Leonardo da Vinci’s musings on the eye included the idea of a contact lens
Over two millennia ago, Aristotle (350BC) first coined the term myopia. He was likely describing the “closed eye” appearance of those squinting as a means to overcome their characteristically impaired distance vision.
Myopia has recently taken centre stage as a priority for clinicians, scientists and the ophthalmic industry due to the significant public health concerns and commercial opportunities arising from the global myopia pandemic. However, detailed scientific scrutiny of myopia is not such a recent phenomenon, with efforts to explore the aetiology and complications of myopia extending back to Renaissance times.
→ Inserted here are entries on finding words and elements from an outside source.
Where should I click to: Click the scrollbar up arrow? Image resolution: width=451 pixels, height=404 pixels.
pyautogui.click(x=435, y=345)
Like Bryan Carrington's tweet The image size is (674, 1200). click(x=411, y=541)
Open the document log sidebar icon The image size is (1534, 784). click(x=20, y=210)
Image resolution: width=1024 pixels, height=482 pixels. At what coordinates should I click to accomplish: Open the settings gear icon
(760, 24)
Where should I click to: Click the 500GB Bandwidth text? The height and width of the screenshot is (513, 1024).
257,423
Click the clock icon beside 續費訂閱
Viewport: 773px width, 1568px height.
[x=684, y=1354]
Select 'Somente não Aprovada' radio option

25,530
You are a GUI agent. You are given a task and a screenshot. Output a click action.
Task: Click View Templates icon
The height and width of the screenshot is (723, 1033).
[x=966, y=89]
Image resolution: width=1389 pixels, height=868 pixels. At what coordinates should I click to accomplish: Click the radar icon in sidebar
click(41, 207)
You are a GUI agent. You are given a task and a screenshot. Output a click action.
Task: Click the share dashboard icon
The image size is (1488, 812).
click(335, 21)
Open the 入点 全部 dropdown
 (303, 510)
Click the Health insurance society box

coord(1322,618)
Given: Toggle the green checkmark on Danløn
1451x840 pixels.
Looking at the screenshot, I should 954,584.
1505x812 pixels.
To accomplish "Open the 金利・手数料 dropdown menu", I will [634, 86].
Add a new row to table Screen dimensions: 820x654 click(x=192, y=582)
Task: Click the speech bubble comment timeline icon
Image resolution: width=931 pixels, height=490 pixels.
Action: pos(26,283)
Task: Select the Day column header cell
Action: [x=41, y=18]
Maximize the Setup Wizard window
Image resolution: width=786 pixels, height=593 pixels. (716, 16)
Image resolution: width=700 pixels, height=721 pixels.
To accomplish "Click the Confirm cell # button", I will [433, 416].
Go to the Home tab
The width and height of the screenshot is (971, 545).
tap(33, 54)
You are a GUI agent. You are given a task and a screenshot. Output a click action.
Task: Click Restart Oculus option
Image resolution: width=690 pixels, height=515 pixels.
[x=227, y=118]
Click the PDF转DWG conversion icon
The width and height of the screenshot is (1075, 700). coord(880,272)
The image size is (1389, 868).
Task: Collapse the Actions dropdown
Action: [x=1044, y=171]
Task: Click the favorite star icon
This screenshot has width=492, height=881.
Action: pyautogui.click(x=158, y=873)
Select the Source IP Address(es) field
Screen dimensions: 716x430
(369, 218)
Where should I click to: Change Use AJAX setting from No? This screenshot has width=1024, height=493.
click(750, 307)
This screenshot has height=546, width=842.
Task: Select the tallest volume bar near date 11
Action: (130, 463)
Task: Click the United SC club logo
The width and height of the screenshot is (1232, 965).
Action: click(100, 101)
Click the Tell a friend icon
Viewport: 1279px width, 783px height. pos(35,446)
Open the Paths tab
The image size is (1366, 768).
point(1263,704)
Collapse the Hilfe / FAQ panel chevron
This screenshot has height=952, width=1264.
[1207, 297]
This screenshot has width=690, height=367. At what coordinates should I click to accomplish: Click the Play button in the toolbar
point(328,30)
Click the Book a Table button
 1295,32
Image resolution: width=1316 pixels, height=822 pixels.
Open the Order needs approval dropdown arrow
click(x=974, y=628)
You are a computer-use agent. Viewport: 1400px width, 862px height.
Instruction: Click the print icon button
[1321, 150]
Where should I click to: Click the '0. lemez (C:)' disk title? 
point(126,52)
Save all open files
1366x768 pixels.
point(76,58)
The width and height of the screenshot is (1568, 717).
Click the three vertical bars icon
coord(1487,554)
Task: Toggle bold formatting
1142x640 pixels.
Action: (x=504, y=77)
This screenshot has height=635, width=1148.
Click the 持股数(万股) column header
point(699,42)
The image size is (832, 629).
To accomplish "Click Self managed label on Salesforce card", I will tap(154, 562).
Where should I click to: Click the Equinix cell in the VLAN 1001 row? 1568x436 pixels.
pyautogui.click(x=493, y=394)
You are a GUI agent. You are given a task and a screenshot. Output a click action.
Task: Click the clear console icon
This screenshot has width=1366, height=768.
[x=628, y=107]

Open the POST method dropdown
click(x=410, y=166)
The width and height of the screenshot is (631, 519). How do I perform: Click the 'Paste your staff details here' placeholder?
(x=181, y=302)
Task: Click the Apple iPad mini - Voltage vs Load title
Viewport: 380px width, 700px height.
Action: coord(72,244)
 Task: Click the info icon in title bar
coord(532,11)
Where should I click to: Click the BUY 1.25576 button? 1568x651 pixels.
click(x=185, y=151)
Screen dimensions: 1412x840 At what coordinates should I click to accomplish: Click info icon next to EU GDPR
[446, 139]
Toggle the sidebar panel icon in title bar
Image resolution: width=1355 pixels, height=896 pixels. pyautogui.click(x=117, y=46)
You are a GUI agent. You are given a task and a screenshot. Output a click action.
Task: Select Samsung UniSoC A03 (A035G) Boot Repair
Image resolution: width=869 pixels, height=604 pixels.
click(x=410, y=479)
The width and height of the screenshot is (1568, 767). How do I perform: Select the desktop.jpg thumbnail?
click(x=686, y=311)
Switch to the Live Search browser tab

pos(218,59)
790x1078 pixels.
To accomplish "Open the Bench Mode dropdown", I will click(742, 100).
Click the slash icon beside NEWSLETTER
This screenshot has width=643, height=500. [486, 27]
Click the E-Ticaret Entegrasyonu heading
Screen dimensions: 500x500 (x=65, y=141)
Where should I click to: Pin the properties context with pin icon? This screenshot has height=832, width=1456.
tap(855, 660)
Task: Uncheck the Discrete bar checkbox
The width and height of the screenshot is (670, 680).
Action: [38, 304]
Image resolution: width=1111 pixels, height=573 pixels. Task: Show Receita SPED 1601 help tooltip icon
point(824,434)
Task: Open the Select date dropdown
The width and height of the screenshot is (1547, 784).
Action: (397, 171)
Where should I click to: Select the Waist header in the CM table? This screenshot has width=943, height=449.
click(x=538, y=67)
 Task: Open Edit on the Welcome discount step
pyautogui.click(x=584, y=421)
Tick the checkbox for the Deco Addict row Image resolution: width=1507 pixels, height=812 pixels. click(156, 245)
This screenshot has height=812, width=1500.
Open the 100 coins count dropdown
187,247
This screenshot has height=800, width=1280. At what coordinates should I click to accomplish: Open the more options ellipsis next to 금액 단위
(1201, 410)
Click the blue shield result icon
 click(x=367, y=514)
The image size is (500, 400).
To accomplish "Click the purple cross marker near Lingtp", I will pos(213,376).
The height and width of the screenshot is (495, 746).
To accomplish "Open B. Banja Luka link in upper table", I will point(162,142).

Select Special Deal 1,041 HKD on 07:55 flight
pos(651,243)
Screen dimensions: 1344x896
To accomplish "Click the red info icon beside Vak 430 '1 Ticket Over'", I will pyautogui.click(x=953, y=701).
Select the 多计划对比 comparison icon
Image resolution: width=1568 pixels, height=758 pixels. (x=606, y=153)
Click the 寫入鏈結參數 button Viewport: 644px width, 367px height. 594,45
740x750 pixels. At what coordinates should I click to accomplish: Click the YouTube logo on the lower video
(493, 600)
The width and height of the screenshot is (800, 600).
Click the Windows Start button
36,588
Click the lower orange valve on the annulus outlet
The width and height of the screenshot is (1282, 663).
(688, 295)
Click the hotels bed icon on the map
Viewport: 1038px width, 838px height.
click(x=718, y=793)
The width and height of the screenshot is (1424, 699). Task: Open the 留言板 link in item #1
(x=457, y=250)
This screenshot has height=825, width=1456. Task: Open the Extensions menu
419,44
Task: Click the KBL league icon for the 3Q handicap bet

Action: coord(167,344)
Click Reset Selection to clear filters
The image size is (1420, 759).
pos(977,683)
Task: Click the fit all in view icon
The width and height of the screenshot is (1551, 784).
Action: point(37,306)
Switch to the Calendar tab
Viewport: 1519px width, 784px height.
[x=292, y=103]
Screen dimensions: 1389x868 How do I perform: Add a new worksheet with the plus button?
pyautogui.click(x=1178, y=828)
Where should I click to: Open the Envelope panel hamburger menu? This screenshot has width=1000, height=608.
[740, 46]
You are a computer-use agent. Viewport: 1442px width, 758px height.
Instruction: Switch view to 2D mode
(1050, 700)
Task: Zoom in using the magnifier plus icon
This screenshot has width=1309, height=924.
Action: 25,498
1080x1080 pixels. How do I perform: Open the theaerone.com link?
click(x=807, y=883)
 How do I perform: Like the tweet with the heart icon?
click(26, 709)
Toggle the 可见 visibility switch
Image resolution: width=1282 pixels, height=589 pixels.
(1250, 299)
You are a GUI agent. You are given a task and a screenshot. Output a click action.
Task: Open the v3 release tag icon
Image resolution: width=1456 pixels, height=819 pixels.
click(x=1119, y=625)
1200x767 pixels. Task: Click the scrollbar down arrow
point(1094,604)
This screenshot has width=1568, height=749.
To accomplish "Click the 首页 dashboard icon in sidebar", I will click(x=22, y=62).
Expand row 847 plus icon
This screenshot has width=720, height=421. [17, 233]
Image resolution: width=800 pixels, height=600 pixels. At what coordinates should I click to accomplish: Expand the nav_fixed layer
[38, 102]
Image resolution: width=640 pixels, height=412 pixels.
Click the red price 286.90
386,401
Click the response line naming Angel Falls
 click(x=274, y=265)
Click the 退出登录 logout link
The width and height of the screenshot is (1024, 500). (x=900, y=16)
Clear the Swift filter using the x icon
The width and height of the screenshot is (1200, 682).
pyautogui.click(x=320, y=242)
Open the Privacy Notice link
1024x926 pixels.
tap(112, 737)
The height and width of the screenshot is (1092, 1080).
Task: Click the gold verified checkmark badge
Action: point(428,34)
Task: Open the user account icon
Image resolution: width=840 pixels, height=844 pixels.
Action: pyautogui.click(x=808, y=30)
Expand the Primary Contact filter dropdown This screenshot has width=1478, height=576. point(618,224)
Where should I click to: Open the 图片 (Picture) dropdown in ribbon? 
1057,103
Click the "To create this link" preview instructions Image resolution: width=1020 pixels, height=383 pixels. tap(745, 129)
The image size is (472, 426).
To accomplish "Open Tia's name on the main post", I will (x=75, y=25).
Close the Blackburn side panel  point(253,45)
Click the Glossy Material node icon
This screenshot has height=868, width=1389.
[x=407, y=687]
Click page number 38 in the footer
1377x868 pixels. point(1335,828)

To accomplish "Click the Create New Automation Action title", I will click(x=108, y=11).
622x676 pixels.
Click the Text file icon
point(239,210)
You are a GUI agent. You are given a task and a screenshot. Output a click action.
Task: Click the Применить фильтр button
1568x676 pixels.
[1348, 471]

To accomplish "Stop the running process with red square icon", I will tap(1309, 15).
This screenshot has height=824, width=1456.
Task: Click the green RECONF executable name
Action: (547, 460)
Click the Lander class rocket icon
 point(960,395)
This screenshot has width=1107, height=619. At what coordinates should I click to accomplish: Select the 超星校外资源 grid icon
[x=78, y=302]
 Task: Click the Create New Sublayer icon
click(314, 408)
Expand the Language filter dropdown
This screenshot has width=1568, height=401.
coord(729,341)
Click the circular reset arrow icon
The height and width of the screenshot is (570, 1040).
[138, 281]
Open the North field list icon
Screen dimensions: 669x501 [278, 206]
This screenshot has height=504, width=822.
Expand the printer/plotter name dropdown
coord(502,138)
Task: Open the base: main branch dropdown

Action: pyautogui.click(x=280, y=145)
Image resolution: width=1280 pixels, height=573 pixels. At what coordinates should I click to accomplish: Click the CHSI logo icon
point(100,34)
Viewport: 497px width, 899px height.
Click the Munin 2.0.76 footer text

The International Myopia Institute (IMI) has recently sought to address the terminology problem by publishing a simplified and standardised definition and classification system based on qualitative and quantitative criteria
One of the consequences of such efforts to better understand myopia has been the introduction of a diverse and bewildering array of terminology describing the condition (see figure below). The International Myopia Institute (IMI) has recently sought to address the terminology problem by publishing a simplified and standardised definition and classification system based on qualitative and quantitative criteria. (1) The most interesting aspect of this paper is, perhaps, the introduction of a definition for “pre-myopia”.
Descriptive Terms Used to Describe Various Subtypes of Myopia (Adapted from Flitcroft et al.).(1)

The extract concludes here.